• Text under study:
BEGIN
So, you make lambdas with the types that you want to handle in your pack and then pass them all to overloaded as arguments and then use that whole thing in a fold-expression to handle each of the parameters in turn. In this case, it's going to process the params in the reverse order that they appear in the argument list, but you could change that by reversing the fold-expression.

Anyway, that's overload. It's useful in some niche situations.

Collections

make_vector

#include <wite/collections/make_vector.hpp>

How much do you hate the aesthetic of having to declare a vector with its default constructor and then immediately on the next line call reserve on it, before passing it to some algorithm, or something (which will typically be using push_back, or something, on the vector)? I know I do:

auto v = std::vector<int>{};
v.reserve(1000);   // What an annoying extra line!

Anyway, make_vector solves this issue:

using namespace wite;

auto v = make_vector<int>(arg::reseve{1000});

Now, v is reserved with space for 1000 elements on one line. Nice.

You can also specify a size for the vector too, if you like:

// v <- [ 1, 1, ... , 1]
auto v = make_vector<int>(arg::size{1000, 1});

If you want to specify a size and also reserve space for more things, then you can:

auto v = make_vector<float>(arg::reserve{1000}, arg::size{10, 3.14f});

This gives a v that has 10 values initialised to 3.14, with space reserved for 1000 float elements in total. The order of the arg parameters is not important; you could have size first in the list if you like. I don't know what the name for this "argument adapter object" pattern, but I quite like it.
END
• Provided material:
BEGIN
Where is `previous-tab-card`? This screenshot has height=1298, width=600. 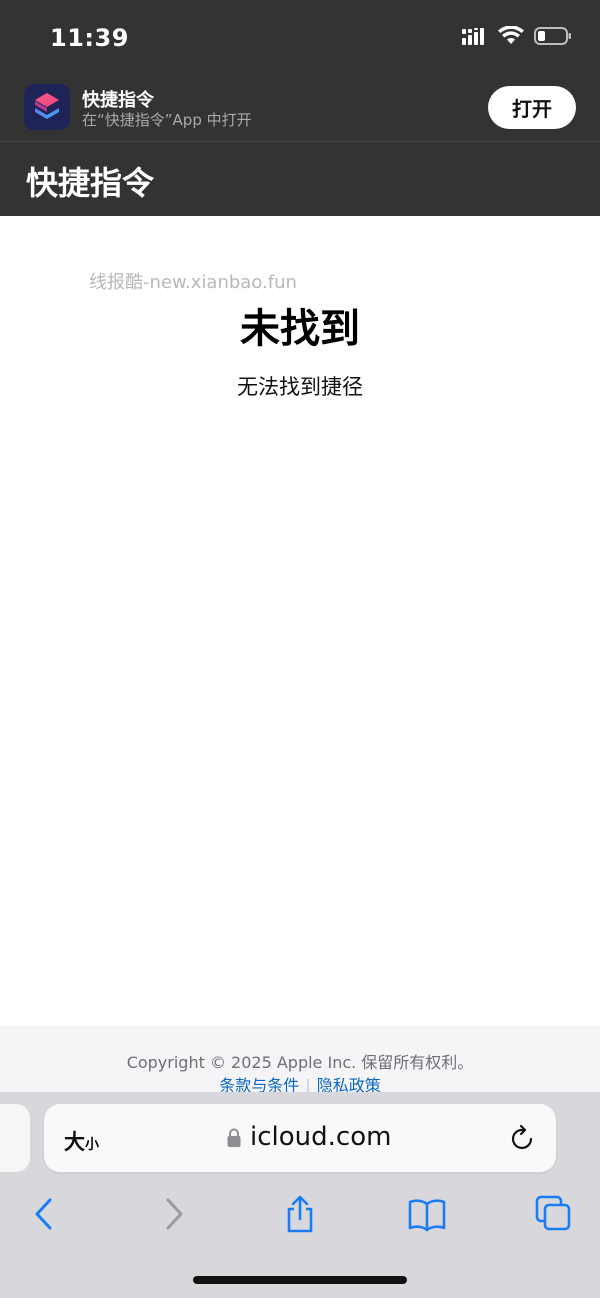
END
BEGIN
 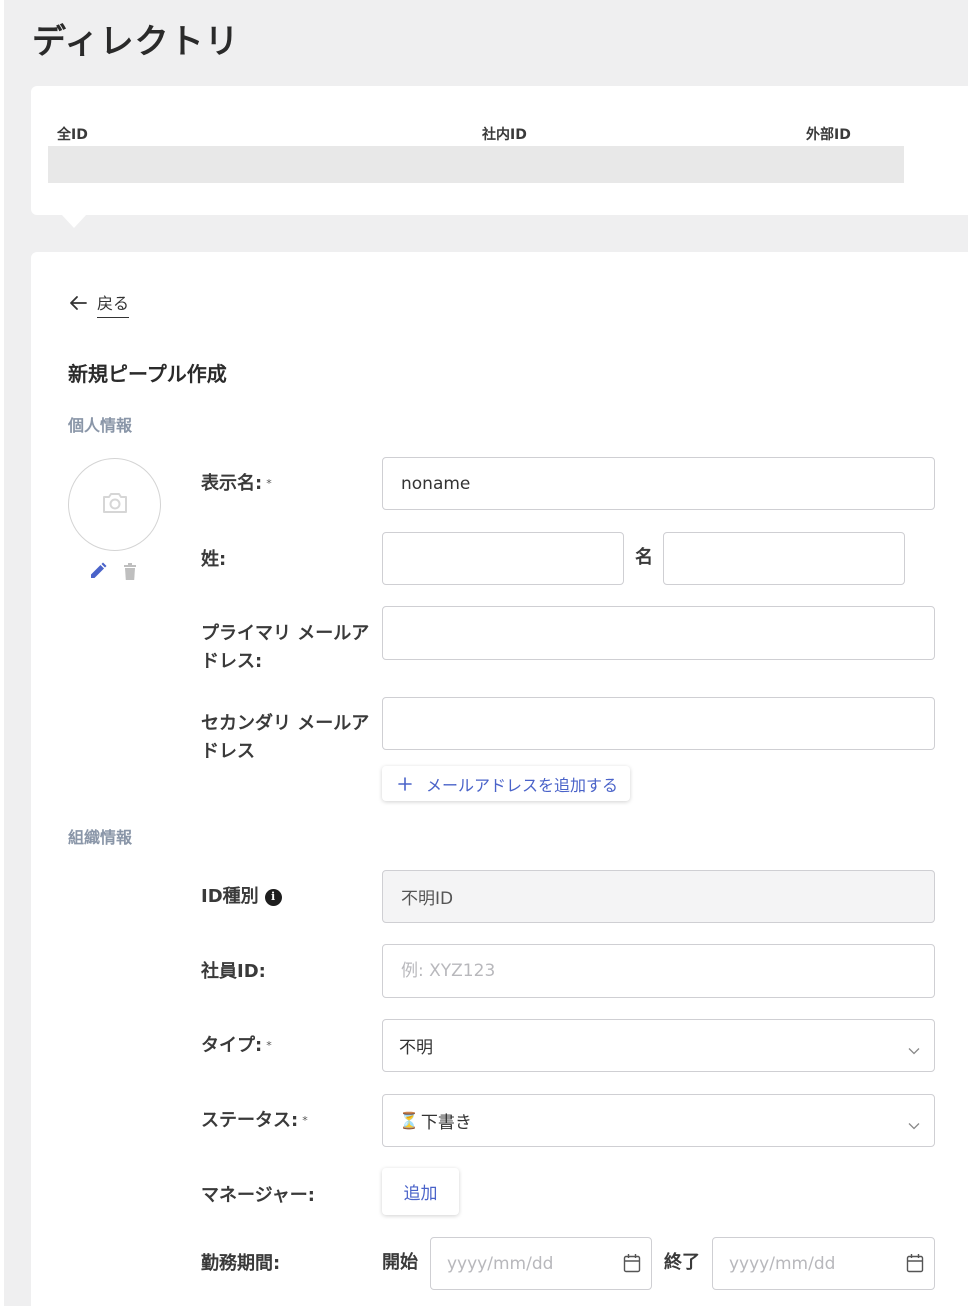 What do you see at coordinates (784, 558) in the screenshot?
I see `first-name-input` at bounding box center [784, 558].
END
BEGIN
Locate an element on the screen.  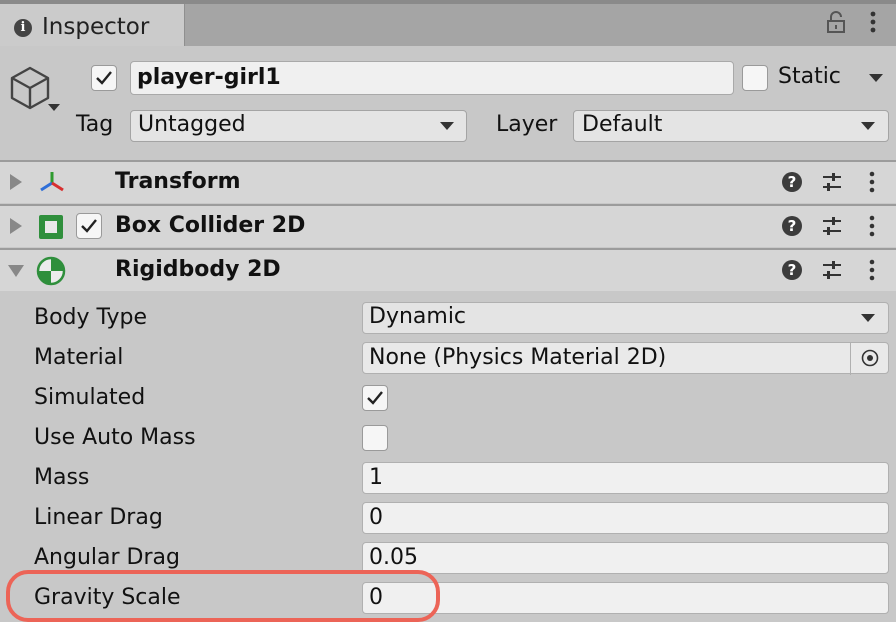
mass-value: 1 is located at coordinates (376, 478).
END
In the text on make_vector, what does the call make_vector<float>(arg::reserve{1000}, arg::size{10, 3.14f}) produce?

It produces a vector with 10 values initialized to 3.14 and space reserved for 1000 float elements in total.